We found the old man still badly crippled from the wound in his thigh,
but the doctor thought he would be able to travel in a few days.

The faithful dog was glad to see us and to be released. He was quite
hungry, for he had had nothing to eat since the feed I gave him in the
dugout before starting him with the message to Bill.

As I was hitching up our mule team at Saunders’ company stable, the
captain came by and insisted on my going with him to the commissary and
loading in some rations and feed which he had procured a requisition
for, to replace the supplies that his men and horses had consumed at
Camp Coyotelope.

The work of settling up our business affairs and getting everything
ready for the return trip now devolved upon me, though I had the
benefit of consultation with Tom on all matters of importance.

As already stated, our winter’s catch of wolfskins numbered something
over three thousand. These were all dried and baled in one of
Weisselbaum’s warerooms. About one fourth of these pelts were of the
large gray wolves, or “lobos,” as the Mexicans call them, which, at
that time, were rated on the plains at one dollar and twenty-five cents
each. The other three fourths were coyotes, worth seventy-five cents
each. Besides these, there were several bales of the skins of the
little yellow fox, worth twenty-five cents each. At these figures, the
entire lot should bring us something over twenty-six hundred dollars.
On Tom’s advice I offered the whole to Weisselbaum for twenty-five
hundred, but he seemed to think he could get them for less and held off.

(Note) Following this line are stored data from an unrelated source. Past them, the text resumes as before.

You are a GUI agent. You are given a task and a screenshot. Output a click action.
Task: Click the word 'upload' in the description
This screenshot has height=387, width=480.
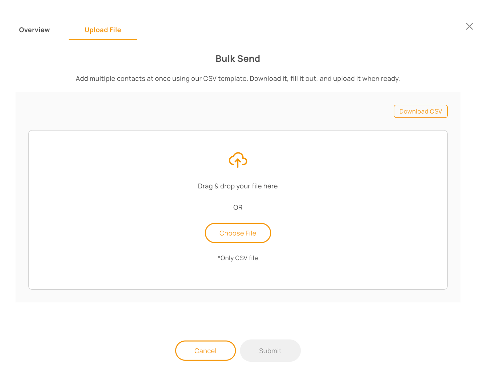[x=344, y=79]
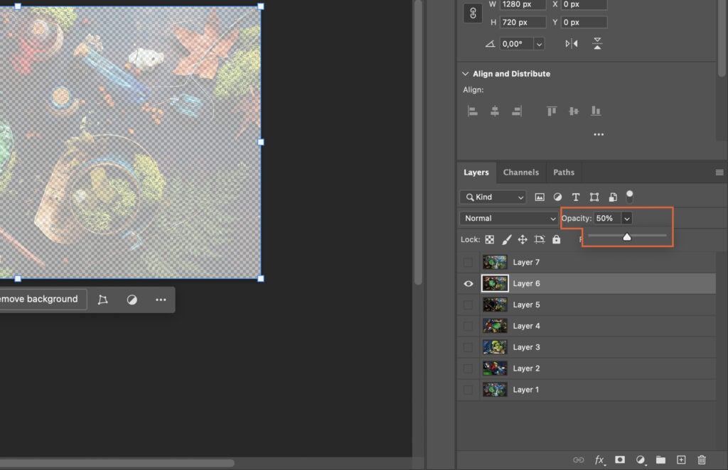Add a layer mask

[x=619, y=459]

One day when negotiations had reached this stage, Kitchen’s mule train
rolled in and camped near us. This brought business to a focus with
Weisselbaum and he immediately hurried down to our camp, accepted my
offer, and wrote me out a check on Clark & Gruber[E] (M. E. Clark &
E. H. Gruber), bankers of Leavenworth city, for twenty-five hundred
dollars. In addition to this, I drew from his safe the three hundred
and fifty dollars that we had deposited with him.

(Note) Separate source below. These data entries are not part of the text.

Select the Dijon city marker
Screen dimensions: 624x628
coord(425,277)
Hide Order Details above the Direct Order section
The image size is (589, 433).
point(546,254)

It is a well-known fact that in the dry, pure atmosphere of the plains,
flesh wounds heal with astonishing rapidity. It may have been, in Tom’s
case, that the satisfactory closing up of our business affairs had
something to do with it, but about this time Jack and I were astonished
as well as pleased to see Tom come limping into camp and report for
duty.

Bill had sent word by Tom that he, Captain Saunders, and Lieutenant
Wilson were coming down to take supper with us, and just after retreat
all three rode into camp accompanied by Found.

“Now, boys,” said Bill as he dismounted and tied Black Prince to the
wagon, “you haven’t told me yet how much you’re going to tax me for
this horse, and if you’ll let me know I’ll go right up to Weisselbaum’s
and get the greenbacks for you, for he said he’d let me have them.”

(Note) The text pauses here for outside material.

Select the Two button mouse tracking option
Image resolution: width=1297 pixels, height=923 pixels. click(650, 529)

“We’ve talked the matter over, Bill,” said Tom, speaking for our party,
“an’ have concluded that, seeing as how you lost your best horse in our
service, and in consideration of the good service you’ve done us all
the way along, an’ old-time friendship and so forth, that it’ll be no
more’n right for us to make you a present of Black Prince, subject only
to the condition that if the rightful owner of the horse ever turns up
and claims him you’ll then have to make terms with him; but that’s a
very remote possibility.”

“Do you mean it, Tom? Is that so, boys?” asked the scout in confused
astonishment at such good luck as he looked around from one to another
of us. “Am I to have that fine horse without paying you a dollar?”

“That’s what! That’s the job we’ve put up on you,” we replied.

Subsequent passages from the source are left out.